Plane & Pilot
Tuesday, February 22, 2011

Paths To The Sky

So what’s it really like to go for your sport pilot ticket?

Atlanta pilot Glenn Kidd passed his light-sport checkride in just 32 flight hours in a German-built Fk9 Mk IV.
In the seven years since FAA created the sport pilot/light-sport aircraft (SP/LSA) category, even with economic woes, nearly 2,000 LSA now grace America’s skies. Because of the rule, we have recreational aircraft to fly locally or cross-country, at speeds of up to 120 knots, for hundreds of miles on a single tank-up. They land under 45 knots; you can do your own light maintenance; you can build one from a kit; most of all, they’re easy and fun to fly. All you need is training.

Spot landing in vats of butterscotch pudding? Short-field takeoffs over teacups filled with baby chihuahuas for prize money? Let’s hope we never see that reality TV show. But if audiences could vicariously get a feel for the joyful dream all pilots share, aviation might well bloom again.

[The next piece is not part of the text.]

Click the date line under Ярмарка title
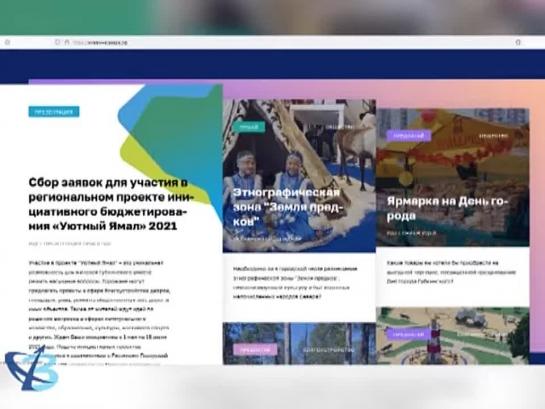This screenshot has width=545, height=409. coord(411,233)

Every pilot starts with that dream: a magical compulsion to engage the mysteries of the sky. Let’s meet a few.

Finding Time

John Auchincloss is a lawyer at a busy financial firm, who faced a familiar challenge: how to find time to train. “I tried to fly every weekend,” he says after earning his license in 2010. “But travel and Northeast weather stretched it out.”

Auchincloss began with a bang at Technam Echo at Lockwood Aviation in Sebring, Fla. “I flew 20 hours in one week alone: twice a day, morning and afternoon.” Then weather and work took their toll, adding 40 more hours over eight months in a Flight Design CTLS.

Jeff Hudson
John Auchincloss
The busy lawyer reflects back on the biggest challenge with instructor John Lampson from Premier Flight in Hartford, Conn. “It took a lot of landings to get comfortable. Then, since we hadn’t done a lot of slow-flight or soft-field training, I struggled on the checkride...but got through it.”

One exciting moment came when the engine “sagged” 500 rpm just after liftoff.

“I was too far down the runway to abort, but had positive climb rate—I was solo—so I called the tower, went around and made a safe landing. We never found out what caused it. Perhaps it was water in the fuel, but that was sobering for a newbie. My earlier engine-out practice really helped.”

His checkride examiner was “determined to do every last thing. We had a three-hour oral and two hours for the practical. But he was a good guy who was out to teach me the right way to do it. Once I demonstrated it properly, he passed me. I learned a lot from him.”

With a brand-new CTLS coming his way soon, John Auchincloss plans to continue his training. “You’re more likely to be a safer pilot.”